_DATA_:
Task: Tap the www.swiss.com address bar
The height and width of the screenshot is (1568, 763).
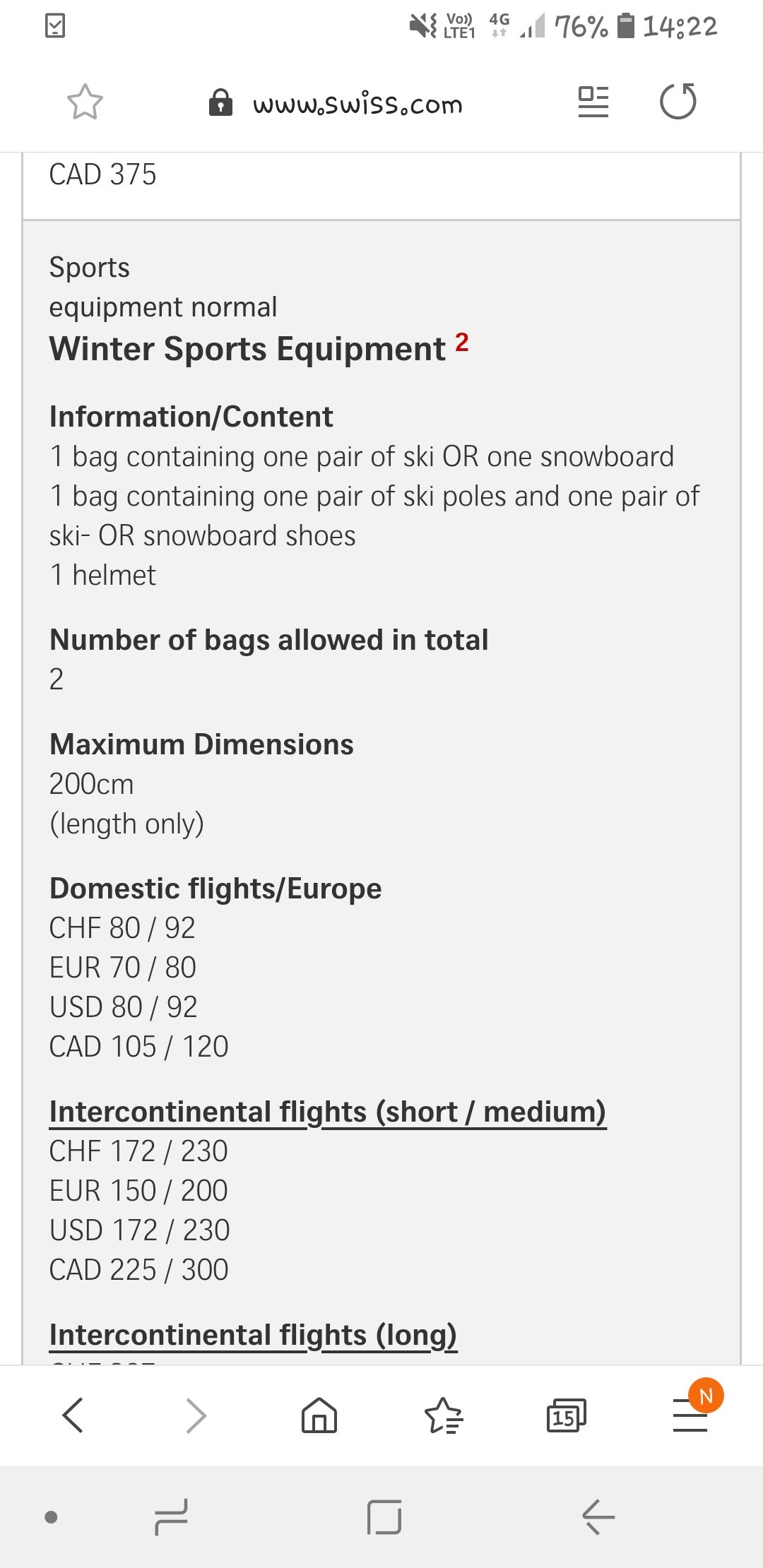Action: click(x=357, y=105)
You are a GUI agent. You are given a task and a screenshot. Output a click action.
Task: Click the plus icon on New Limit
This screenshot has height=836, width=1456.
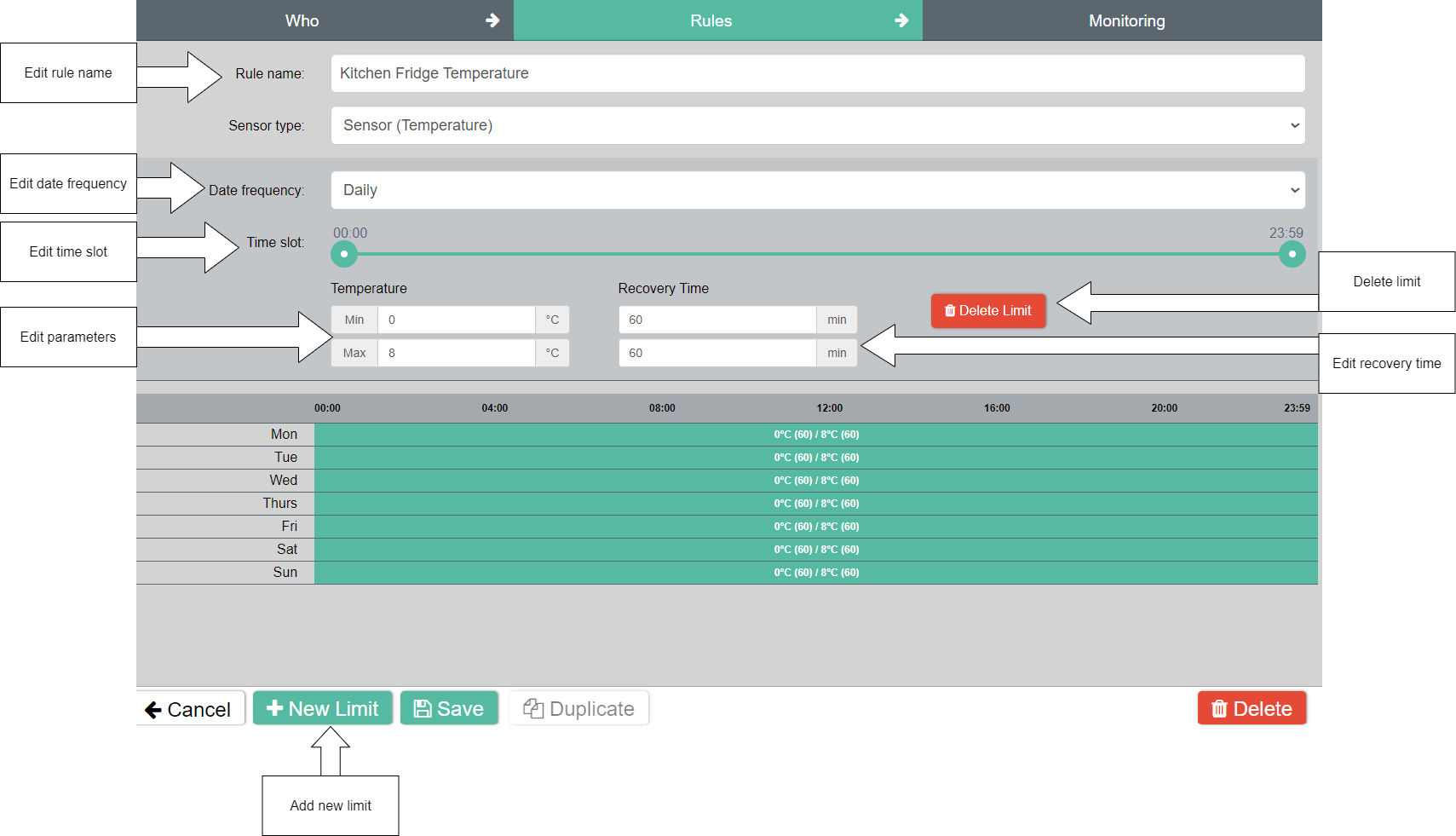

_ABOUT THIS EXERCISE_:
Write out exactly the lines from the one containing "Task: Click the plus icon on New Limit" through the end of the entries, both included. Pictures are not copied.

_RESPONSE TO THIS TASK_:
Task: Click the plus icon on New Limit
This screenshot has height=836, width=1456.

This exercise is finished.